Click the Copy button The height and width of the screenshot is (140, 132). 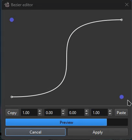12,112
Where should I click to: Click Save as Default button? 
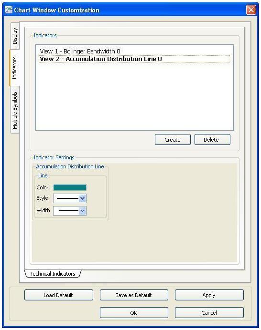coord(134,295)
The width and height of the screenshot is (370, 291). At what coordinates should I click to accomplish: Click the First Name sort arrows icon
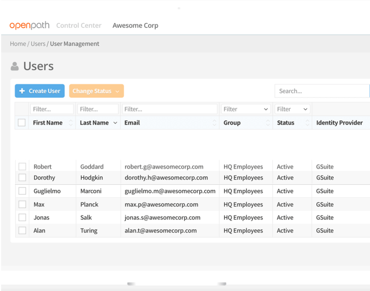pyautogui.click(x=70, y=123)
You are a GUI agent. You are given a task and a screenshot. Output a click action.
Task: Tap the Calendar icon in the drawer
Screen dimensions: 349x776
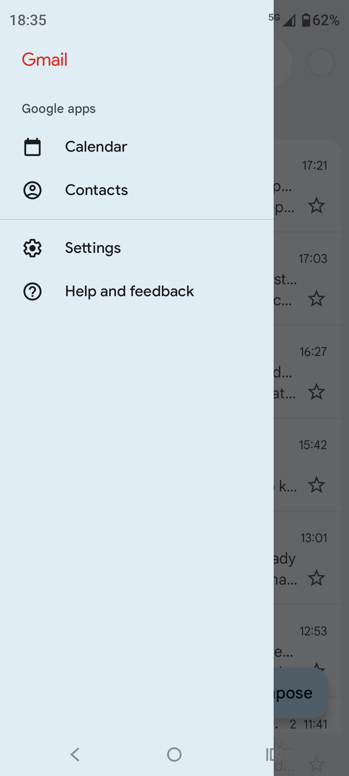[32, 147]
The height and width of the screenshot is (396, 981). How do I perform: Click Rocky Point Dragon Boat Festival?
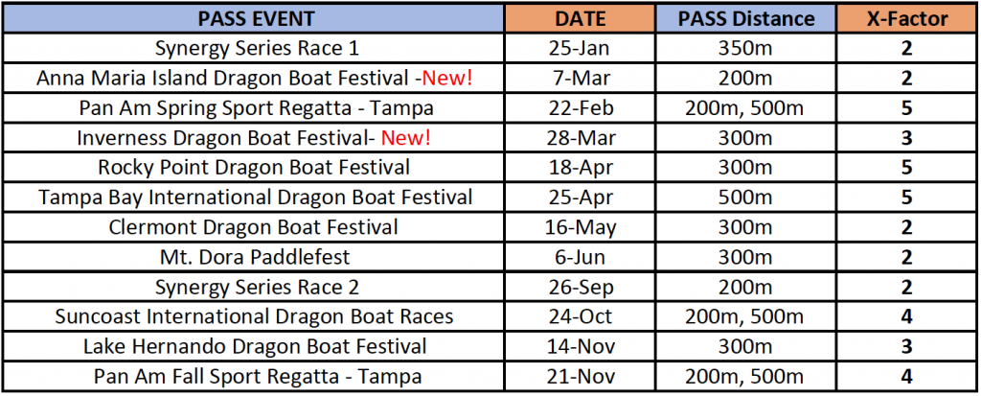[x=255, y=167]
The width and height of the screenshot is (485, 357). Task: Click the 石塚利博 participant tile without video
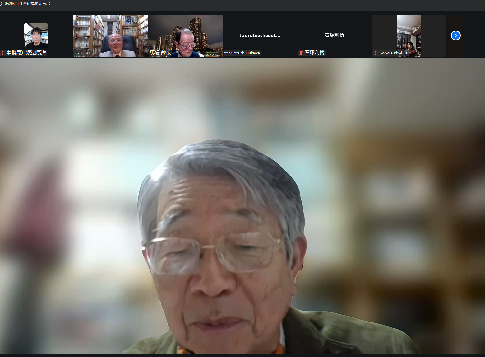(x=334, y=35)
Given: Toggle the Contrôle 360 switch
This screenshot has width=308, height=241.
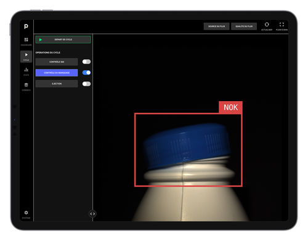Looking at the screenshot, I should (x=86, y=62).
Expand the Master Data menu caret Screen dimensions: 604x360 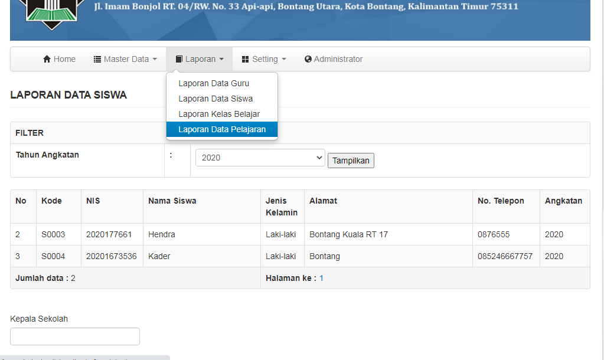(x=155, y=59)
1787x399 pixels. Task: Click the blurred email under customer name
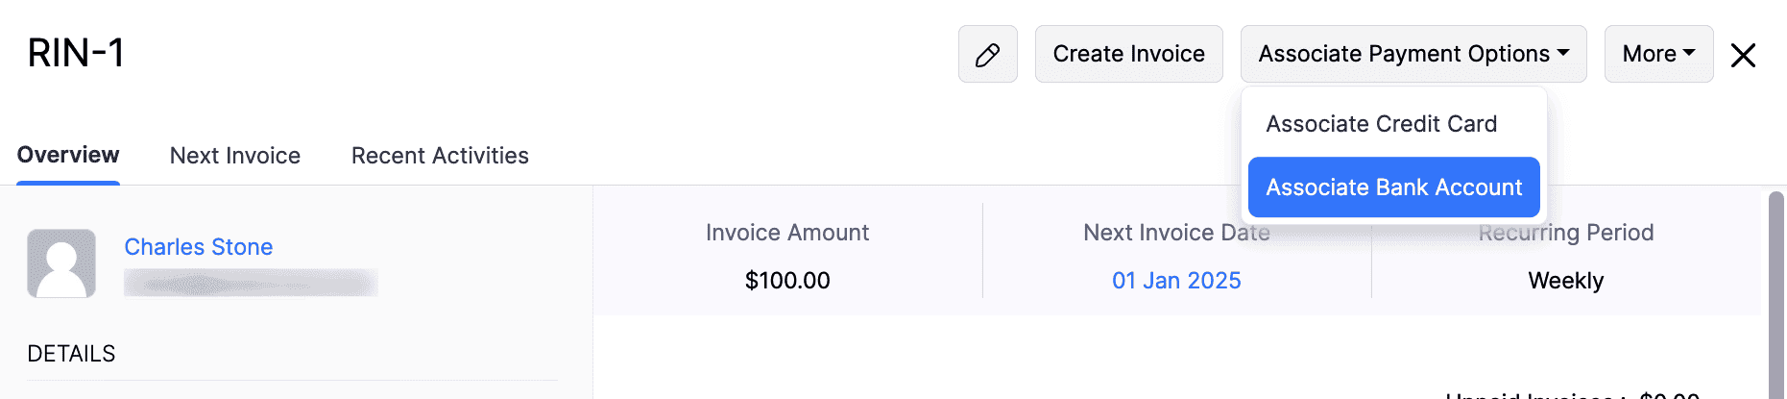251,283
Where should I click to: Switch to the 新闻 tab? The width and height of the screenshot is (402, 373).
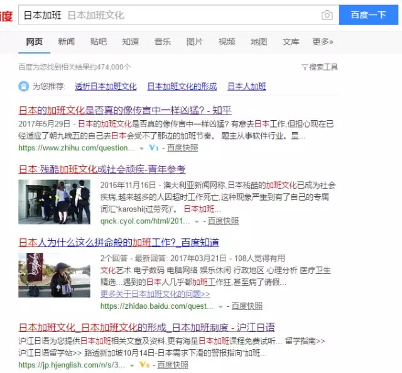pos(66,42)
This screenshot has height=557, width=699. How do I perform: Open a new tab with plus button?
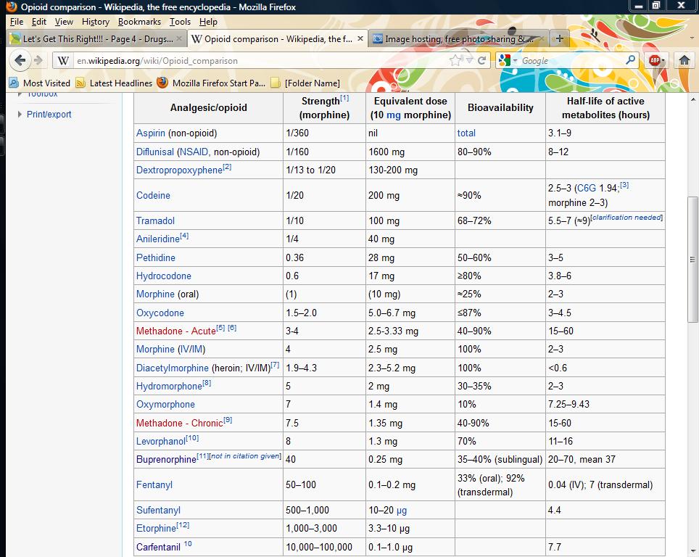click(559, 38)
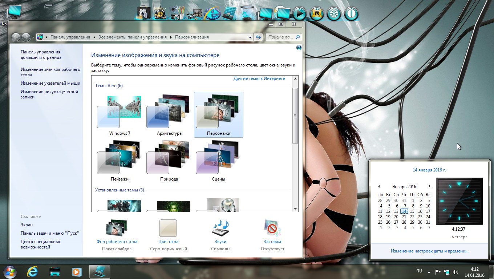Open the Sounds settings icon
Screen dimensions: 494x279
pos(220,229)
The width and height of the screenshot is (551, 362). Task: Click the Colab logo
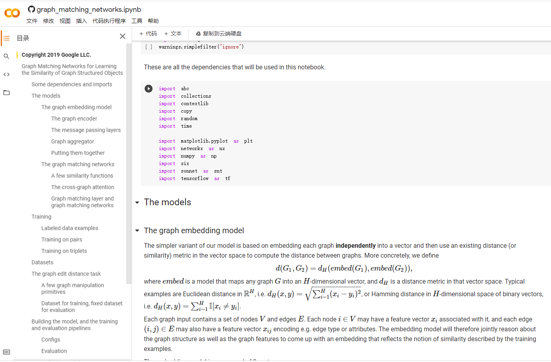pos(12,13)
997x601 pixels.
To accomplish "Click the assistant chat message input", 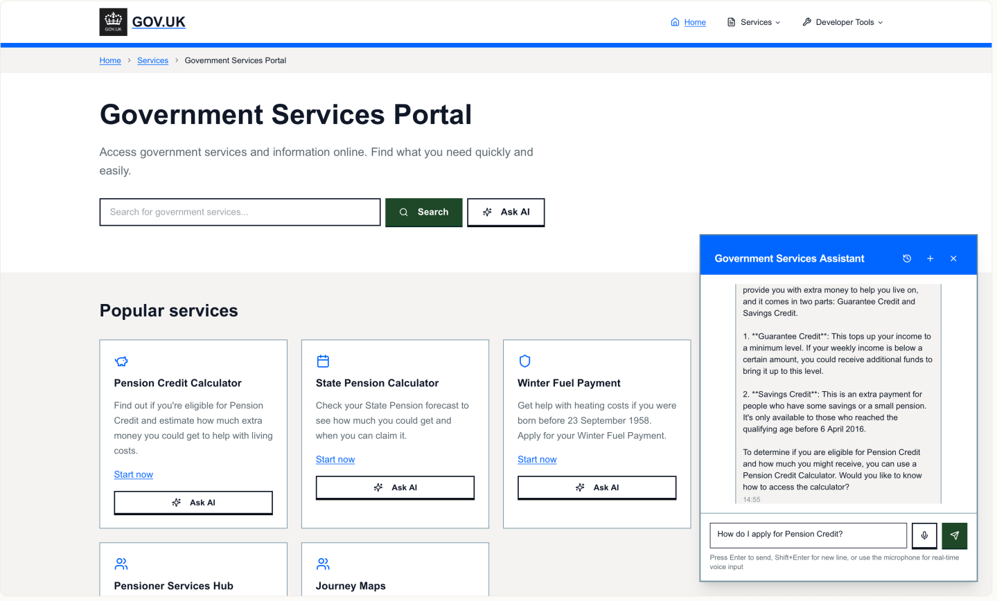I will tap(808, 535).
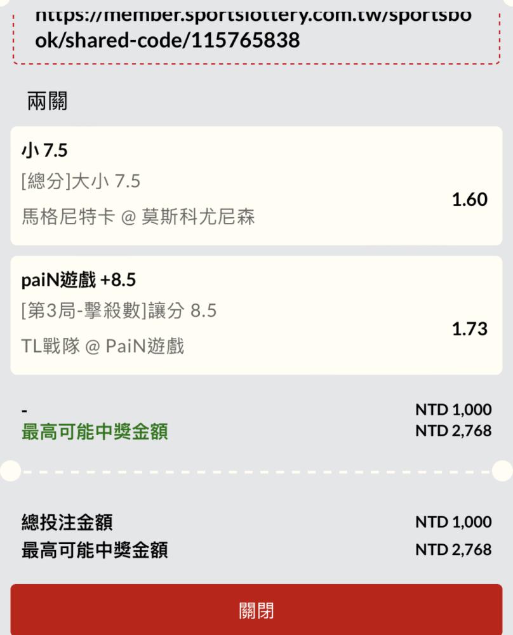The height and width of the screenshot is (635, 513).
Task: Tap the [第3局-擊殺數]讓分 8.5 market description
Action: click(x=119, y=311)
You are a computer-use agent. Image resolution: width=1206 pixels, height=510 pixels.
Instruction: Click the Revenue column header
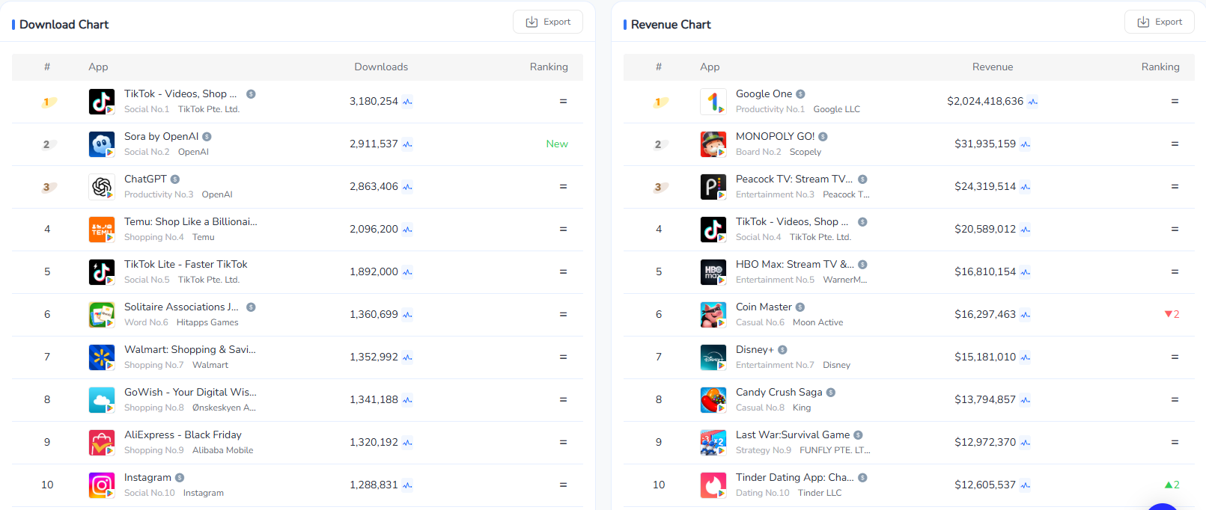pyautogui.click(x=992, y=67)
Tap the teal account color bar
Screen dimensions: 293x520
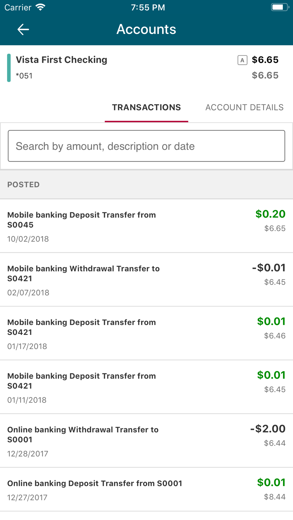point(9,68)
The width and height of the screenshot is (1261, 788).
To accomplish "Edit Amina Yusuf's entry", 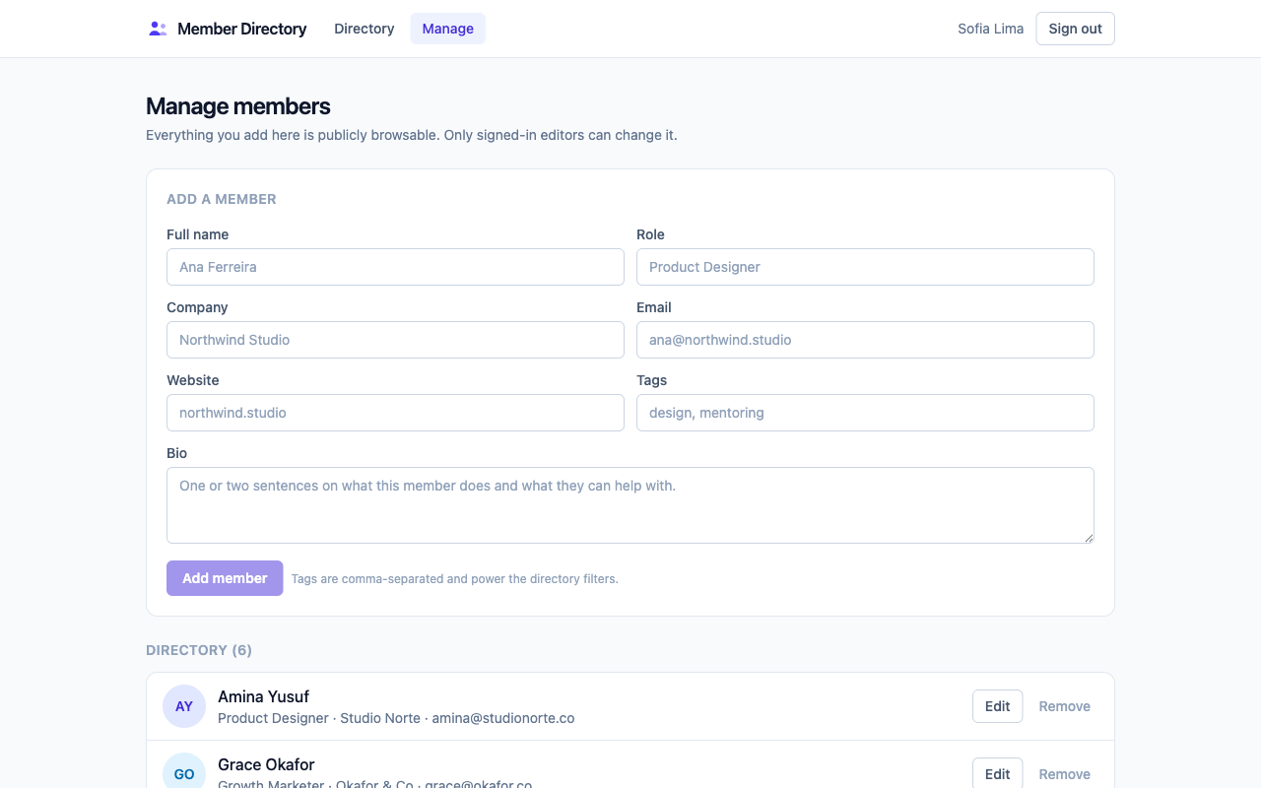I will click(997, 706).
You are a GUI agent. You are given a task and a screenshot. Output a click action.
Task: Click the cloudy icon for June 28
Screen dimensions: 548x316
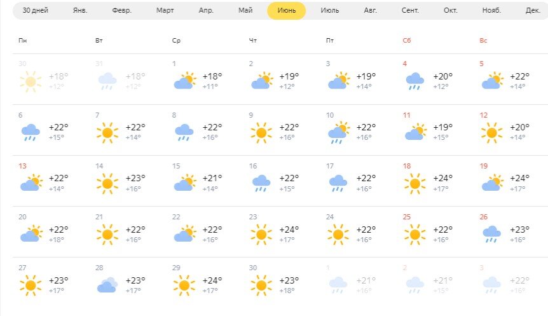tap(107, 285)
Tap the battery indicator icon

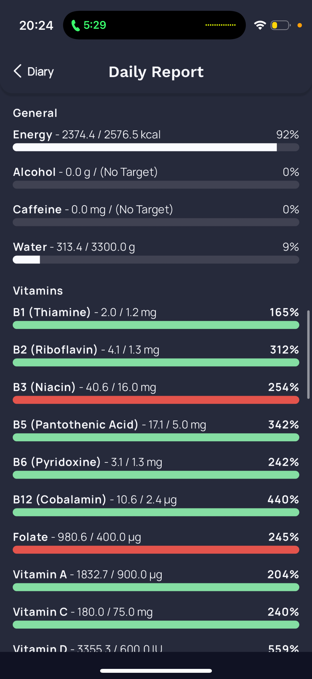(x=280, y=25)
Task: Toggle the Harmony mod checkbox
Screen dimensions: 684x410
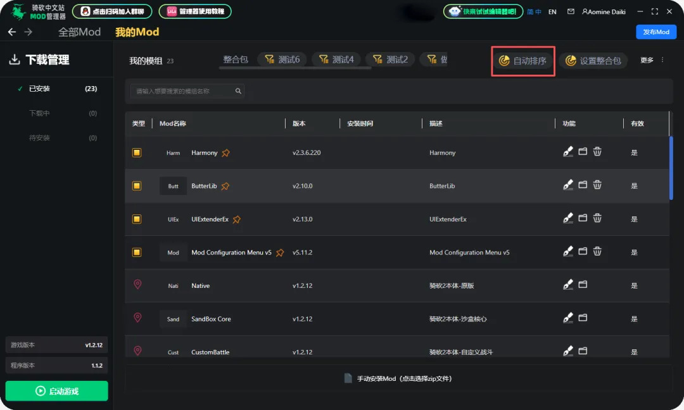Action: [137, 152]
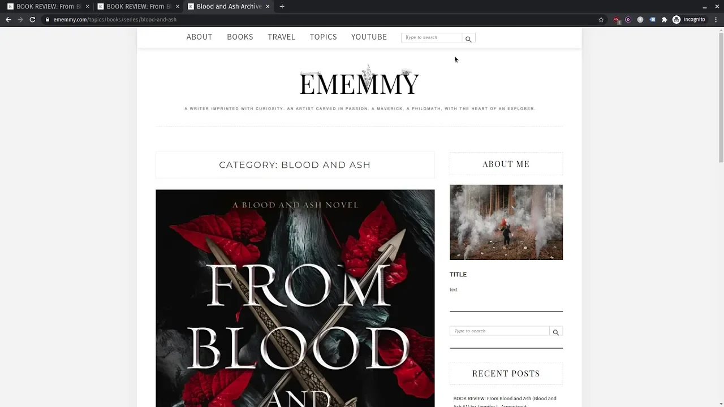Viewport: 724px width, 407px height.
Task: Open the TOPICS navigation item
Action: (x=323, y=37)
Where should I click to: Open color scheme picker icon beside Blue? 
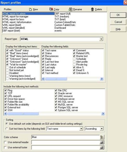click(102, 137)
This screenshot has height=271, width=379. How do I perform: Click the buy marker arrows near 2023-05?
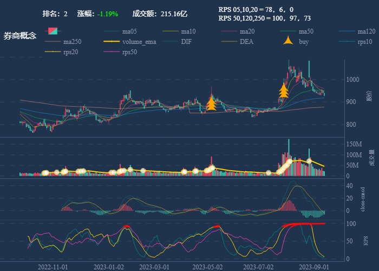(211, 103)
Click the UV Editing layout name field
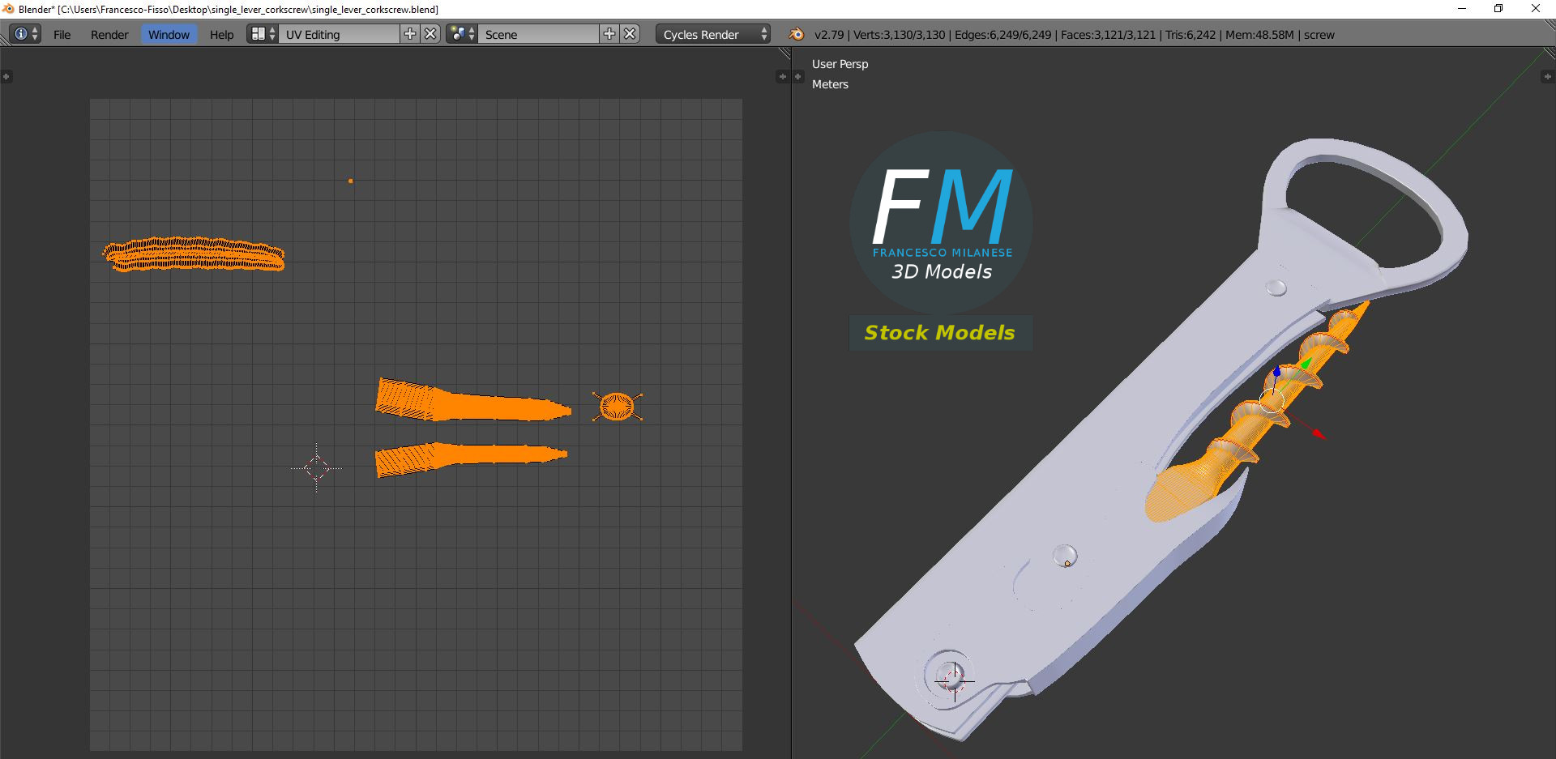Viewport: 1556px width, 759px height. tap(340, 34)
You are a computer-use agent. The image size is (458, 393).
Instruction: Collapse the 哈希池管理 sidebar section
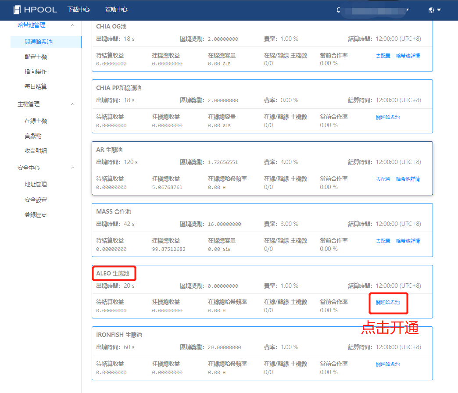tap(73, 25)
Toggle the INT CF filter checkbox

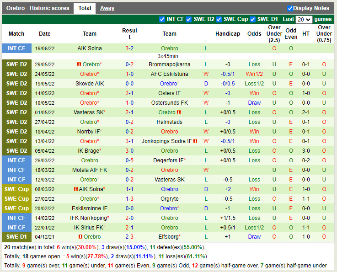162,19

» REQUIREMENT:
Go through the material above, and wherever a line holds the word "agent", copy it.

» COMPLETED EXERCISE:
You are a GUI agent. You are given a task and a screenshot. Output a click action.
You are a computer-use agent. Image resolution: width=1206 pixels, height=510 pixels.
You are a GUI agent. You are given a task and a screenshot. Output a click action.
You are a computer-use agent. The image size is (458, 393).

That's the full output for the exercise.